> [Task prompt]: Set out all the rows below as a numbered list, omitting any blank lines.

> [Rows from a dataset]:
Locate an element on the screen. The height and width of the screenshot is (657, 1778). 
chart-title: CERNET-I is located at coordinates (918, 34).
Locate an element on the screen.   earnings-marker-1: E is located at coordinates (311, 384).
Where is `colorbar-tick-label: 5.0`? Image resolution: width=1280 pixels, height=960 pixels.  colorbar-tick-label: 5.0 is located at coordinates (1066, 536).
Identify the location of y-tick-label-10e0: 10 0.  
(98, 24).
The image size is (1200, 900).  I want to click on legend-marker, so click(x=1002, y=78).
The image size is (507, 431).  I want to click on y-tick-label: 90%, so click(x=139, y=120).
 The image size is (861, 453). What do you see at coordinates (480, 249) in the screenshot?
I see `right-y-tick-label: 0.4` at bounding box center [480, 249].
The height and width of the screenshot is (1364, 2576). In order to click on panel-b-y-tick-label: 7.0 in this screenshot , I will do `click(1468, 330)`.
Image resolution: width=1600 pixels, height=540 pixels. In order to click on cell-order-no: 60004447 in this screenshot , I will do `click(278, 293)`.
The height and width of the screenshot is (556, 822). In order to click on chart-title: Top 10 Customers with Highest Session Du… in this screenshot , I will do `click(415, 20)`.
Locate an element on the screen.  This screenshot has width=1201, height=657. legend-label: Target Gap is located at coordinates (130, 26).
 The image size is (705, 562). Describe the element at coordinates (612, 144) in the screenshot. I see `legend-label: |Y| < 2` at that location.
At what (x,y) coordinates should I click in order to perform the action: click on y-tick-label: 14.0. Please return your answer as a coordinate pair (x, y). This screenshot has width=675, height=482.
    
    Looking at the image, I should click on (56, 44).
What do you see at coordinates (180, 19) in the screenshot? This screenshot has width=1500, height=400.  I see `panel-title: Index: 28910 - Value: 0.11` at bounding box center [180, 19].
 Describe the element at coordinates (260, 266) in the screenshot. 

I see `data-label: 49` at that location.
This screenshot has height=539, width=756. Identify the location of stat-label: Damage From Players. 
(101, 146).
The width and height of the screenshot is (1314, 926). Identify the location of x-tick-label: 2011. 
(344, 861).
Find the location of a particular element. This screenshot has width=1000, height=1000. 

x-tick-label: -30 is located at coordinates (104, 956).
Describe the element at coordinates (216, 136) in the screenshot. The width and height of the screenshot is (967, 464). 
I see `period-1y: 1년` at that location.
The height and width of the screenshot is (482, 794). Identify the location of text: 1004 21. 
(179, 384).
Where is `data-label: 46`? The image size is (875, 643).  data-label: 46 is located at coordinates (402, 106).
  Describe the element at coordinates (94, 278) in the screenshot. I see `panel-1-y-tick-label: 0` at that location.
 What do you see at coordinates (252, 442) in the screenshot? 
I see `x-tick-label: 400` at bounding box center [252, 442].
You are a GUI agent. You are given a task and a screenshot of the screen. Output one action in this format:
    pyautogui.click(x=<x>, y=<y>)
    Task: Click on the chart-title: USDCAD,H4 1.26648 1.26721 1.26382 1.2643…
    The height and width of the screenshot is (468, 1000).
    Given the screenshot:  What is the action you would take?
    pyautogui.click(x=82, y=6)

> [Response to the exercise]:
1. Locate an element on the screen. The height and width of the screenshot is (657, 1778). 
2. chart-title: CERNET-I is located at coordinates (918, 34).
3. Locate an element on the screen.   earnings-marker-1: E is located at coordinates (311, 384).
4. Where is `colorbar-tick-label: 5.0`? Image resolution: width=1280 pixels, height=960 pixels.  colorbar-tick-label: 5.0 is located at coordinates (1066, 536).
5. Identify the location of y-tick-label-10e0: 10 0.  
6. (98, 24).
7. The image size is (1200, 900).  I want to click on legend-marker, so click(x=1002, y=78).
8. The image size is (507, 431).  I want to click on y-tick-label: 90%, so click(x=139, y=120).
9.  The image size is (861, 453). What do you see at coordinates (480, 249) in the screenshot?
10. I see `right-y-tick-label: 0.4` at bounding box center [480, 249].
11. The height and width of the screenshot is (1364, 2576). In order to click on panel-b-y-tick-label: 7.0 in this screenshot , I will do `click(1468, 330)`.
12. Image resolution: width=1600 pixels, height=540 pixels. In order to click on cell-order-no: 60004447 in this screenshot , I will do `click(278, 293)`.
13. The height and width of the screenshot is (556, 822). In order to click on chart-title: Top 10 Customers with Highest Session Du… in this screenshot , I will do `click(415, 20)`.
14. Locate an element on the screen.  This screenshot has width=1201, height=657. legend-label: Target Gap is located at coordinates (130, 26).
15.  The image size is (705, 562). Describe the element at coordinates (612, 144) in the screenshot. I see `legend-label: |Y| < 2` at that location.
16. At what (x,y) coordinates should I click in order to perform the action: click on y-tick-label: 14.0. Please return your answer as a coordinate pair (x, y). This screenshot has width=675, height=482.
17.     Looking at the image, I should click on (56, 44).
18. What do you see at coordinates (180, 19) in the screenshot? This screenshot has width=1500, height=400.  I see `panel-title: Index: 28910 - Value: 0.11` at bounding box center [180, 19].
19.  Describe the element at coordinates (260, 266) in the screenshot. 
20. I see `data-label: 49` at that location.
21. This screenshot has height=539, width=756. Identify the location of stat-label: Damage From Players. 
22. (101, 146).
23. The width and height of the screenshot is (1314, 926). Identify the location of x-tick-label: 2011. 
24. (344, 861).
25. Find the location of a particular element. This screenshot has width=1000, height=1000. 
26. x-tick-label: -30 is located at coordinates (104, 956).
27. Describe the element at coordinates (216, 136) in the screenshot. The width and height of the screenshot is (967, 464). 
28. I see `period-1y: 1년` at that location.
29. The height and width of the screenshot is (482, 794). Identify the location of text: 1004 21. 
30. (179, 384).
31. Where is `data-label: 46`? The image size is (875, 643).  data-label: 46 is located at coordinates (402, 106).
32.   Describe the element at coordinates (94, 278) in the screenshot. I see `panel-1-y-tick-label: 0` at that location.
33.  What do you see at coordinates (252, 442) in the screenshot? 
34. I see `x-tick-label: 400` at bounding box center [252, 442].
35. You are a GUI agent. You are given a task and a screenshot of the screen. Output one action in this format:
36.     pyautogui.click(x=<x>, y=<y>)
37.     Task: Click on the chart-title: USDCAD,H4 1.26648 1.26721 1.26382 1.2643…
38.     The height and width of the screenshot is (468, 1000).
39.     Given the screenshot:  What is the action you would take?
40.     pyautogui.click(x=82, y=6)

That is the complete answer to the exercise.